**Your goal:**
If a record below holds a picture, drop the picture and restate everything else word for word.

╭─ Records for this task

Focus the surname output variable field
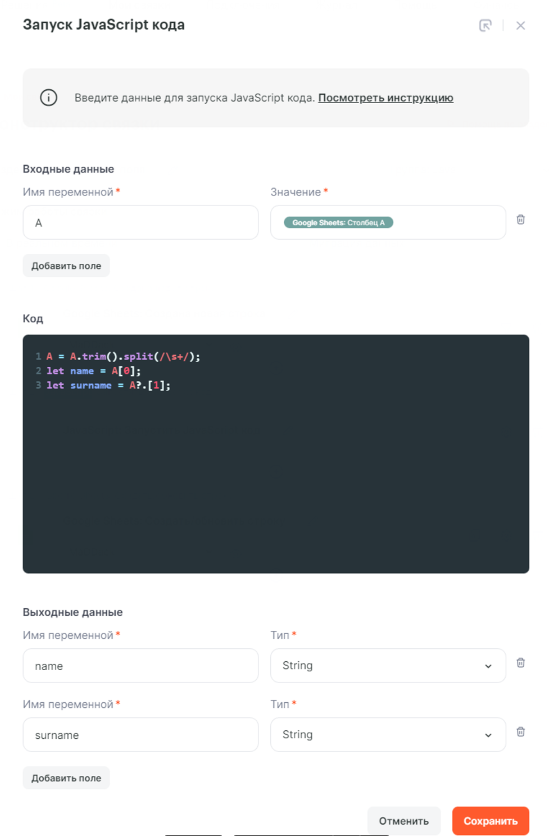The width and height of the screenshot is (549, 836). click(x=141, y=735)
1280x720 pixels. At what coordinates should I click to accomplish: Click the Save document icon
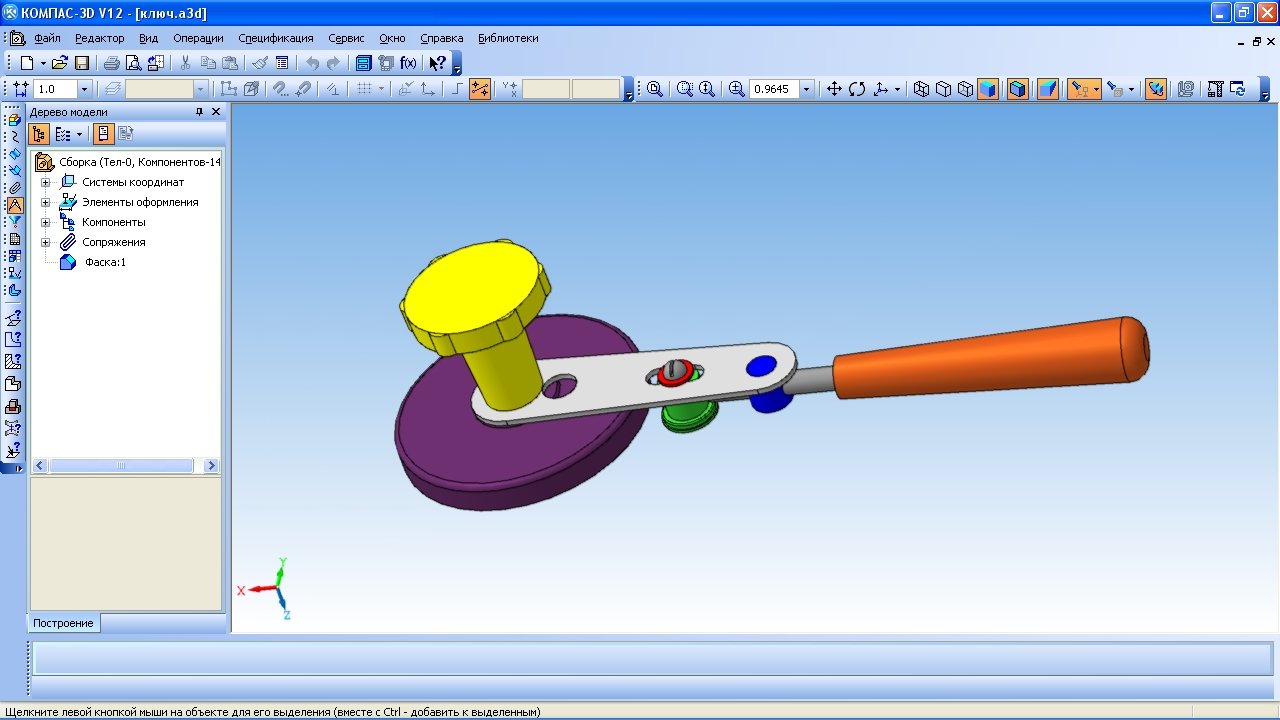click(x=82, y=63)
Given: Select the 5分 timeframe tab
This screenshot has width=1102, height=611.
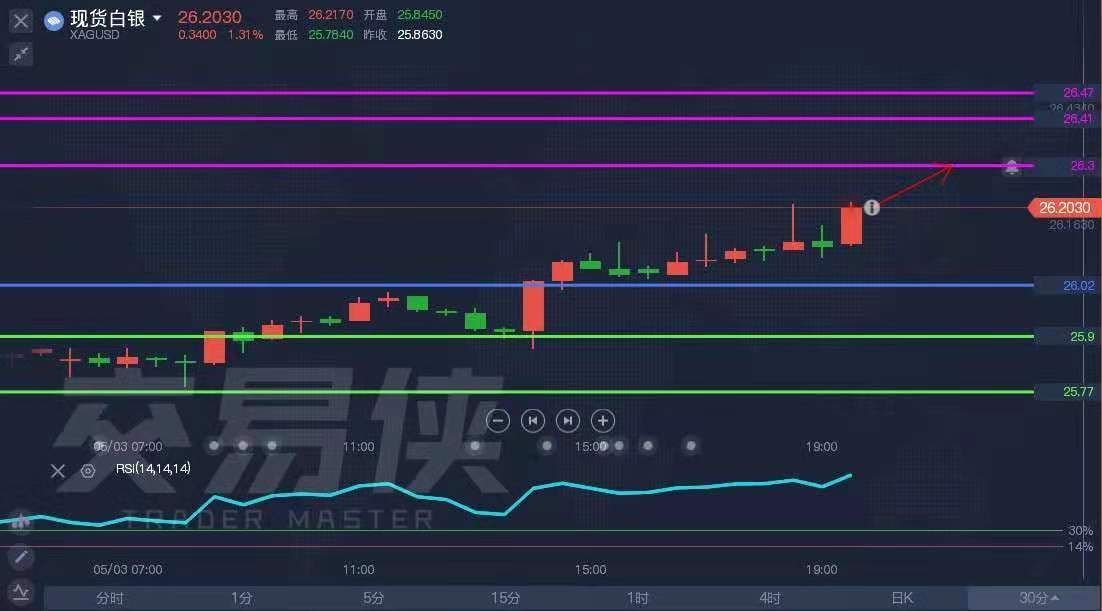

╰─

**Reply to the task:**
Focus the surname output variable field
The width and height of the screenshot is (549, 836). click(x=141, y=735)
1280x720 pixels. At what coordinates should I click to accomplish: Click the Save document icon
click(x=82, y=63)
Given: Select the 5分 timeframe tab
This screenshot has width=1102, height=611.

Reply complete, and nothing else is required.